Where a line of the records holds the string "width", copy that line.
━━━━━ Material for this task ━━━━━
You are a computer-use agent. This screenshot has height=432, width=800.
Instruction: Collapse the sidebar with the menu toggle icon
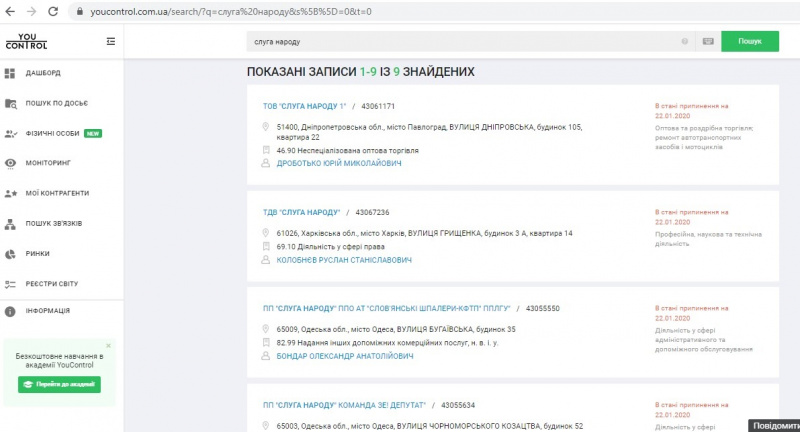[x=110, y=41]
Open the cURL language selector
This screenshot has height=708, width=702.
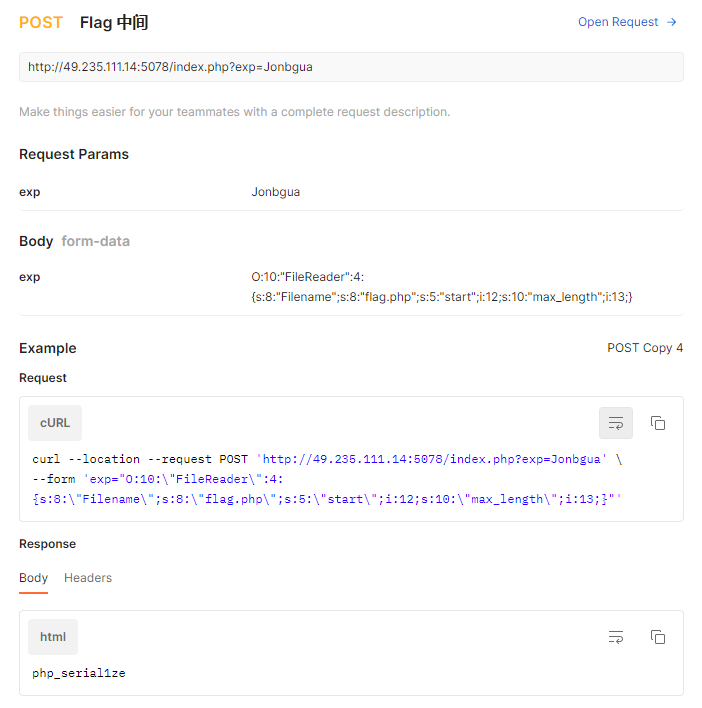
━━━━━
Exercise solution:
You are a computer-use agent. This screenshot has height=432, width=800.
This screenshot has height=708, width=702.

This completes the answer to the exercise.